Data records
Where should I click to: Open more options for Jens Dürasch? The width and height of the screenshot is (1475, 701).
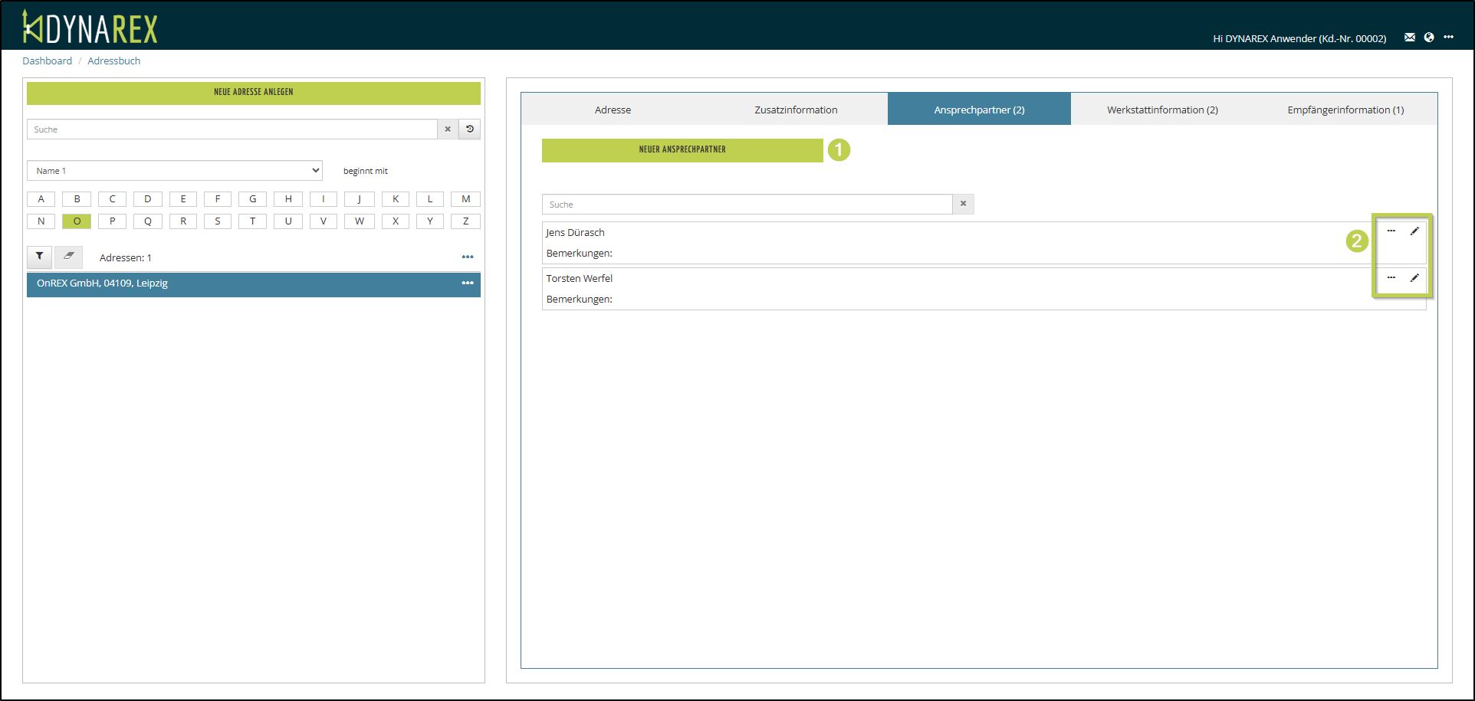[x=1391, y=231]
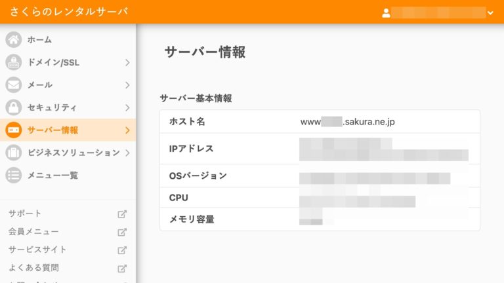This screenshot has height=283, width=504.
Task: Click the Mail envelope icon
Action: 14,85
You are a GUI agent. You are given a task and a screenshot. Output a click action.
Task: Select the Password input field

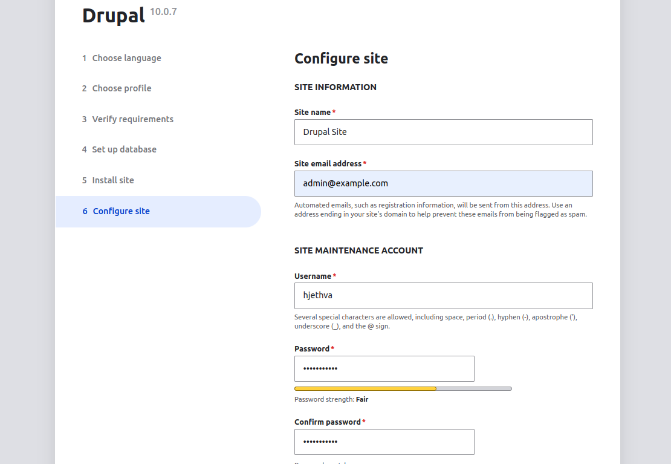[384, 368]
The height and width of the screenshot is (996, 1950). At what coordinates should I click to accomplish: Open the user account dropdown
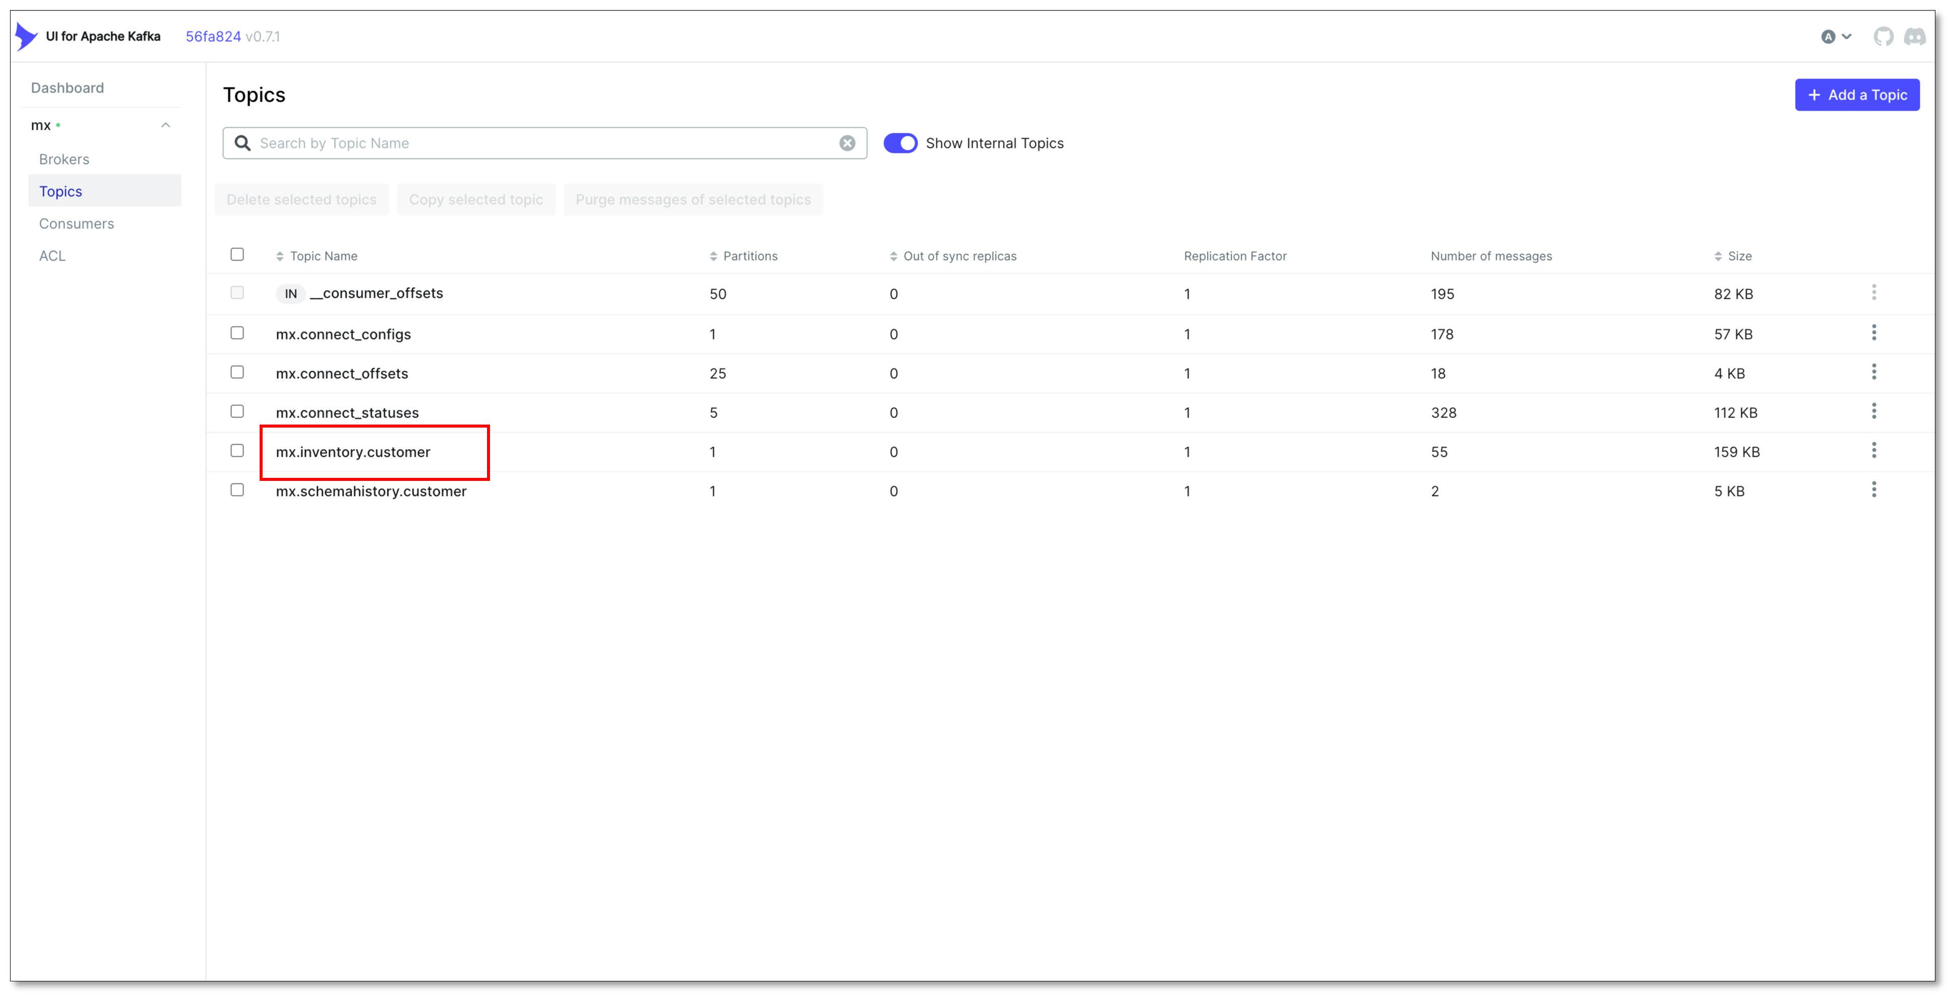1836,36

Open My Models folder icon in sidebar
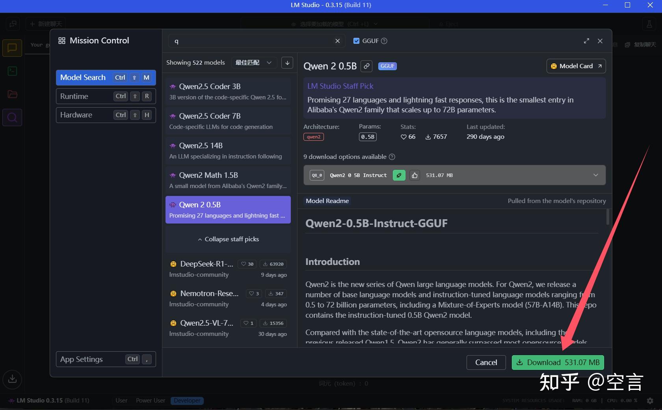pos(12,94)
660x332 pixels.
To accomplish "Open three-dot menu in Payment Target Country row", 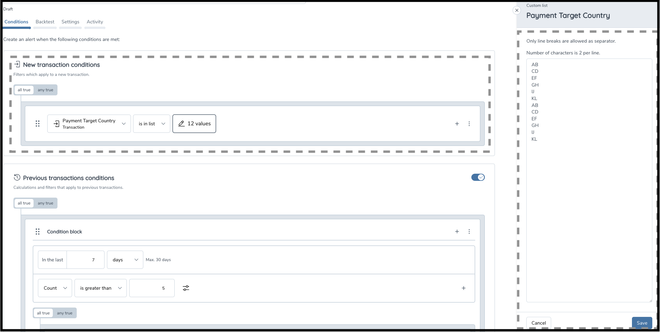I will pos(469,124).
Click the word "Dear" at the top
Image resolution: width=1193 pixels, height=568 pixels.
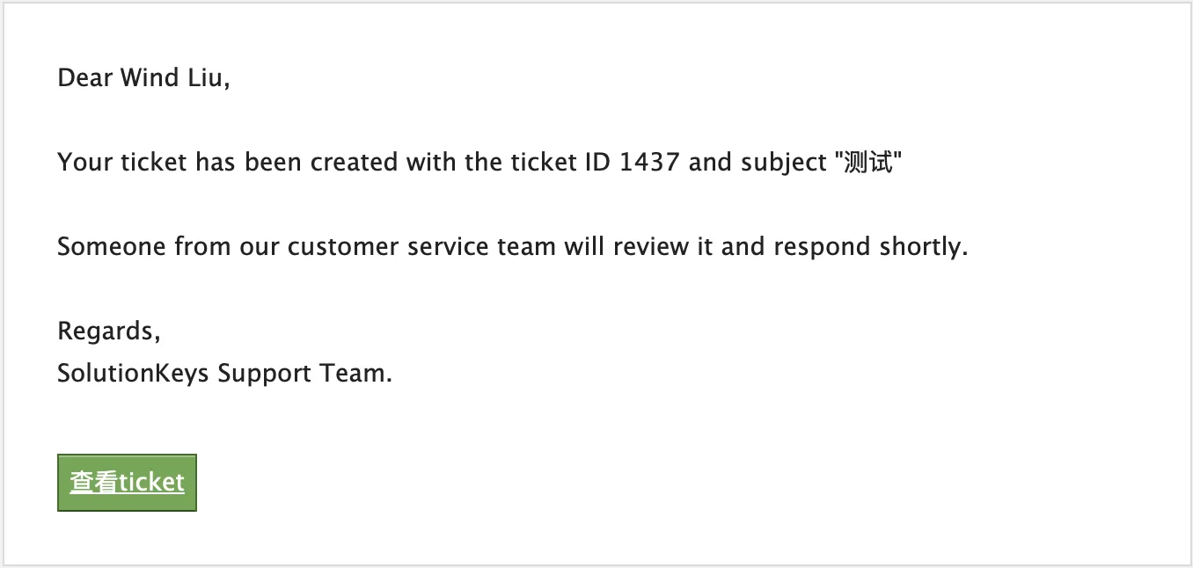tap(84, 78)
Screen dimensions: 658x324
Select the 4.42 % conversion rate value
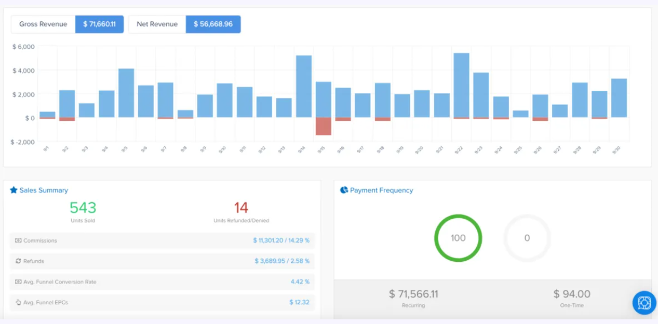point(300,282)
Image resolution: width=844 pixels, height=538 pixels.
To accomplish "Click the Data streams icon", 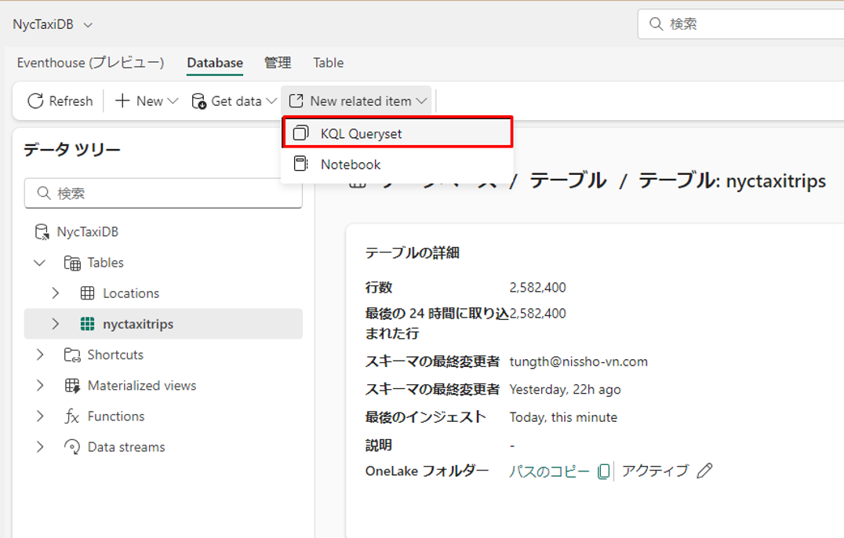I will pyautogui.click(x=72, y=447).
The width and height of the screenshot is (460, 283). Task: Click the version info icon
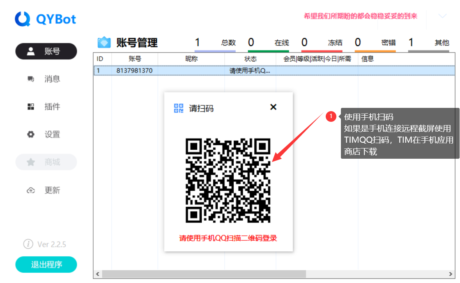(28, 244)
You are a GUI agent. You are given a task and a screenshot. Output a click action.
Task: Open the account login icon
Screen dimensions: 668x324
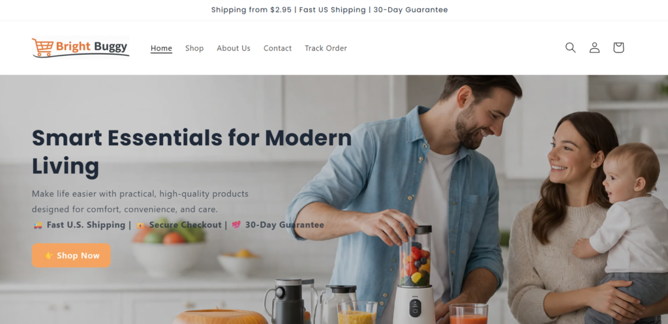(x=594, y=48)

*CHALLENGE*: Find every line in the records above that contains the string "dimensions", matching case exactly, and copy each of those lines.

*ANSWER TO THIS PROBLEM*:
Screen dimensions: 658x324
Screen dimensions: 668x324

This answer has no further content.